Schrijf het stuk uit de tekst over snede/zichtaanduidingen letterlijk over, vanaf "Wanneer u een" tot en met "te tonen/te verbergen.".

TEKSTBLOK:
»»

|
Online videotraining: Aanmaken en beheren van zichtvensters |
Na hun creatie, bewerkt u snijlijnen en snede/zichtaanduidingen als volgt:
● Gebruik het Infopalet om de grafische eigenschappen te bepalen (zoals de stijl van de pijlpunten).
● Gebruik het Kenmerkenpalet om kenmerken toe te kennen (zoals de vul- en lijnkleur).
● Gebruik de opties in het menu Tekst om de tekstkenmerken (zoals lettertype of -grootte) te bepalen of om een tekststijl toe te passen.
● Gebruik de gereedschappen Selectie of Vervorm object om de objecten te bewerken (zie Snedevenster bewerken via de aanwijzer).
● Een snede/zichtaanduiding kan aan een zichtvenster gekoppeld worden door in het Infopalet van de aanduiding het gewenste zichtvenster te selecteren in de keuzelijst Koppeling naar zichtvenster (Vectorworks-uitbreidingsmodule vereist).
Wanneer u een snede/zichtaanduiding in de tekening selecteert, kunt u via het Infopalet de eigenschappen van het geselecteerde object aanpassen.
Klik om de velden te tonen/te verbergen.
Veld |
Omschrijving |
Rotatie |
Bepaal de rotatie van de aanduiding; als de aanduiding gecreëerd werd in een geroteerde 2D/Planaanzicht, kunt u deze parameter gebruiken om de aanduiding opnieuw uit te lijnen volgens het stelsel van reële coördinaten. |
Tekststijl |
Selecteer een tekststijl. De keuzelijst bevat tekststijlen uit de bibliotheek of uit het huidige document. Om de stijl van de klasse te gebruiken, selecteert u <Tekststijl klasse>. Om de tekst op te maken met behulp van de opties in het menu Tekst, selecteert u <Zonder stijl>. Zie Tekststijlen gebruiken en Tekst opmaken. |
Type |
Selecteer het type aanduiding. ● Snede: met een pijlpunt aan beide uiteinden van de rechte of gebroken aanduiding. ● Gedeeltelijke snede: met een pijlpunt aan het begin van de rechte of gebroken aanduiding. ● Aanzicht: met een pijlpunt op een controlepunt op de aanduiding, dat u naar een andere locatie kunt slepen.
|
Spiegel pijlpunten |
Klik op deze knop om de pijlpunten van de aanduiding te spiegelen. |
Creëer snedevenster (Vectorworks-uitbreidingsmodule vereist) |
Als de snede/zichtaanduiding nog niet gekoppeld is aan een zichtvenster, kunt u deze knop gebruiken om het dialoogvenster ‘Snedevenster’ te openen en een verticaal snedevenster te creëren (zie Een verticaal snedevenster creëren). Bij het creëren van het zichtvenster wordt de snede/zichtaanduiding omgezet naar een snijlijn. Snede/zichtaanduidingen met een hoek verschillend van 90° (of met rechte lijnen) kunnen niet worden gebruikt voor het creëren van snedevensters. |
Activeer zichtvenster (Vectorworks-uitbreidingsmodule vereist) |
Klik op deze knop om het zichtvenster te activeren waaraan de snede/zichtaanduiding is gekoppeld. |
Klik op deze knop om het dialoogvenster ‘Pijlpunten’ te openen en pijlpunten voor de uiteinden van de snijlijn te selecteren. De pijlpunten aan het begin en het einde kunnen Identiek of Verschillend zijn en kunnen uit de bibliotheek of uit het huidige document komen. |
|
Koppeling naar zichtvenster (Vectorworks-uitbreidingsmodule vereist)

««

AANGELEVERDE GEGEVENS:
»»

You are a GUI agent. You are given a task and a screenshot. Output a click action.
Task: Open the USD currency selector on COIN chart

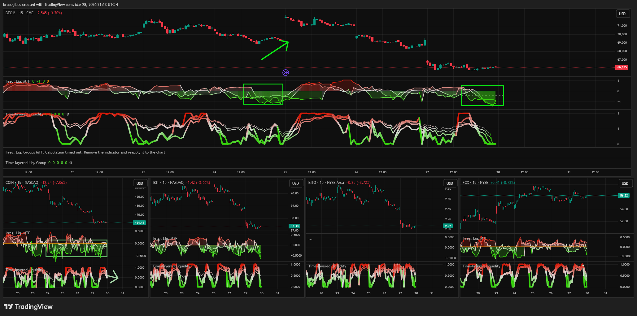click(x=140, y=183)
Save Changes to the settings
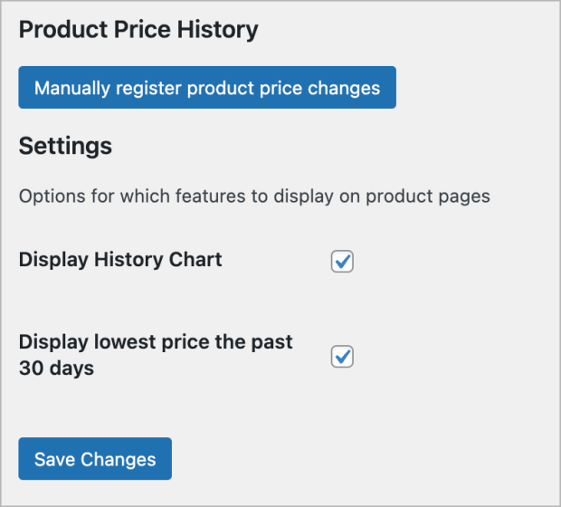This screenshot has height=507, width=561. pyautogui.click(x=95, y=459)
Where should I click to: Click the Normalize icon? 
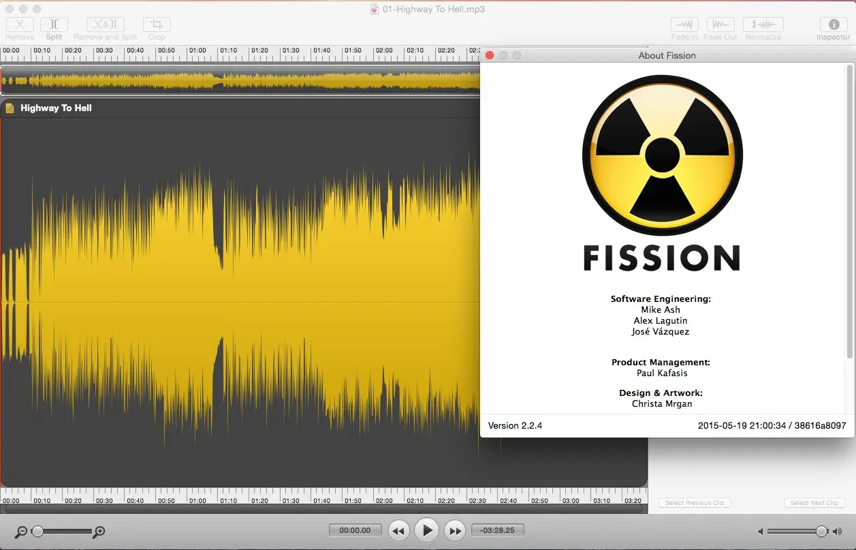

««

OPLOSSING:
Wanneer u een snede/zichtaanduiding in de tekening selecteert, kunt u via het Infopalet de eigenschappen van het geselecteerde object aanpassen.
Klik om de velden te tonen/te verbergen.